Our team made a list of the most valuable technology companies, and added companies as they started to trend in the news and on HackerNoon. The first one and half thousand were public companies based on market cap. Then as companies got mentioned in HackerNoon stories and performed well in our startup of the year voting, we added created tech company news pages for them. Once a tech company news page is created, our system curates and stores the trending news, articles and blog posts about that company based on our rules and prompts that define what is a trending story.
A combination of custom rules, prompts and conditions for relevance, specificity and trendiness using the Bing News API, the Brave News API, and the HackerNoon API. We drilled down industry match for each company, and heavily favored more trusted high ranking sites while also allowing for relevant lower ranking niche publishers. For each company, we surface the most relevant 10-20 stories on their main /company page (Microsoft as an example), and then feature the complete list of the company’s news, stories, mentions, articles and notable links in internet history on company-name/news (Google as an example).
The columns are companyName, company URL, publishedAT, (story) url, title, featured image, and (meta) description. This follows how we organize data in our database. Every article is connected to at least one company. Some companies have more articles than other based on their share of voice, for example using the dataset viewer you can see Google has 99,152 results, 3M has 20,608 results, Adobe has 13,449 results, and NVIDIA has 19,811 results.
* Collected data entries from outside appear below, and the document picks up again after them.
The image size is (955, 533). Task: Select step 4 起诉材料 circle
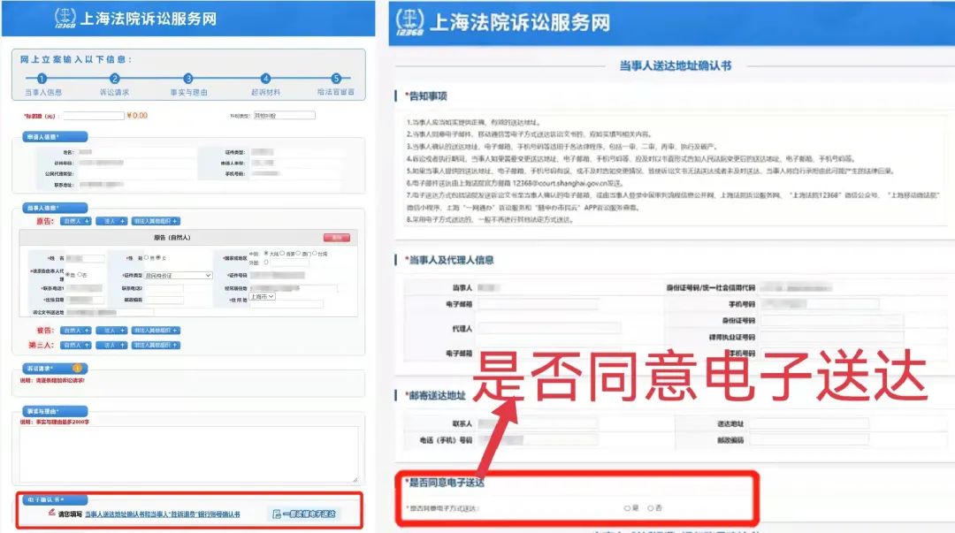point(265,79)
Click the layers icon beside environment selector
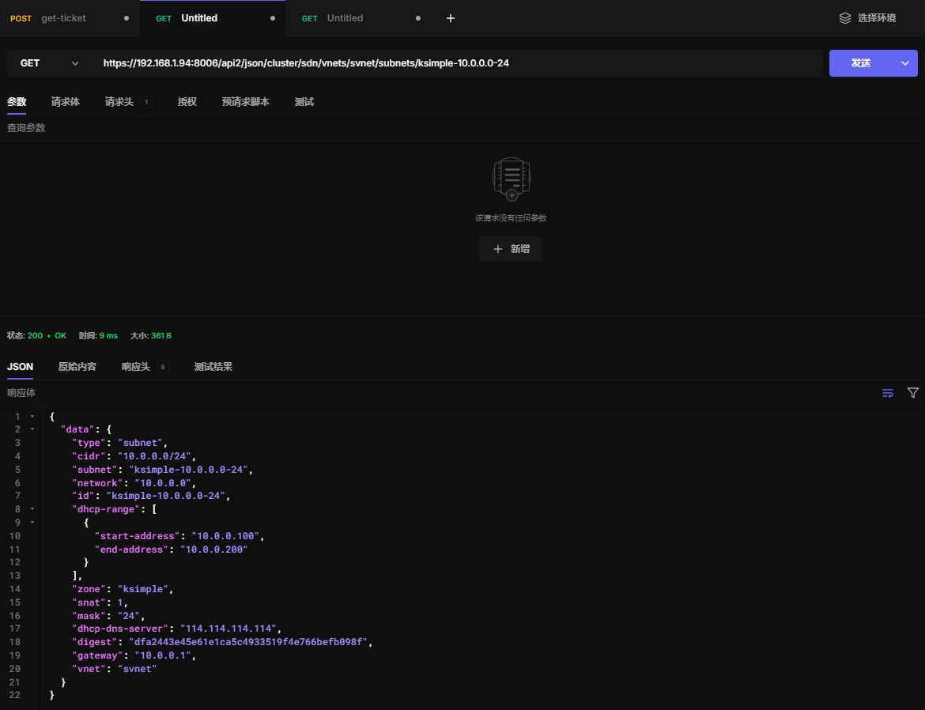The width and height of the screenshot is (925, 710). pos(845,18)
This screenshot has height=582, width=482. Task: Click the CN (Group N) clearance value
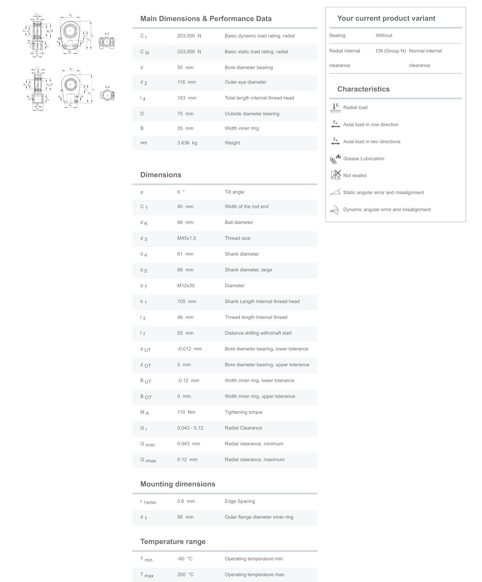click(390, 51)
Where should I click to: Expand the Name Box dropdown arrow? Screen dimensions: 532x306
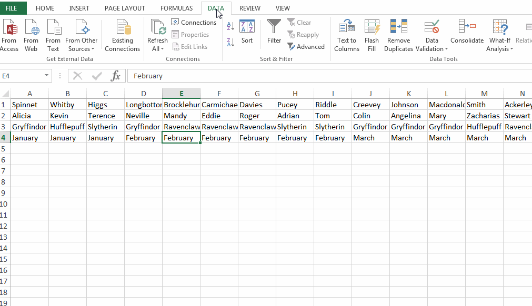click(47, 76)
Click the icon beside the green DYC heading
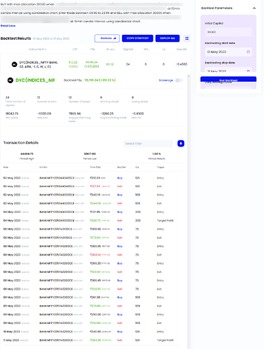264x349 pixels. (x=11, y=80)
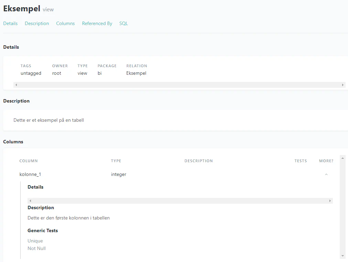Click the integer type cell
348x262 pixels.
pos(118,174)
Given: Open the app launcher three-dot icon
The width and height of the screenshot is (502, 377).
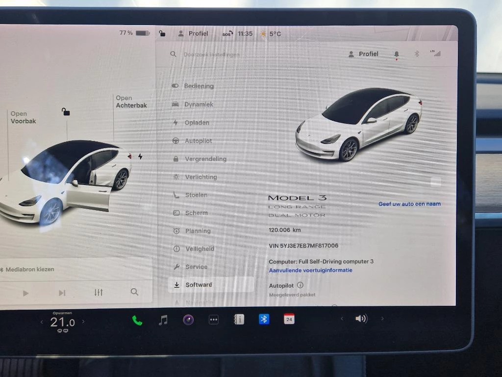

Without even downloading the data, you can search for company or publication names in the dataset viewer, like NVIDIA pictured below:
This dataset is open sourced under the Creative Common License on HuggingFace as Tech Company News Data Dump. Please use this tech company news data freely for your project :-) You could quantify a company’s aggregate share of voice online, you could measure sentiment analysis of a company’s digital news coverage, you could train your model to predict what headlines will publish about what companies in future, or whatever other research about large tech companies and media coverage your heart desires.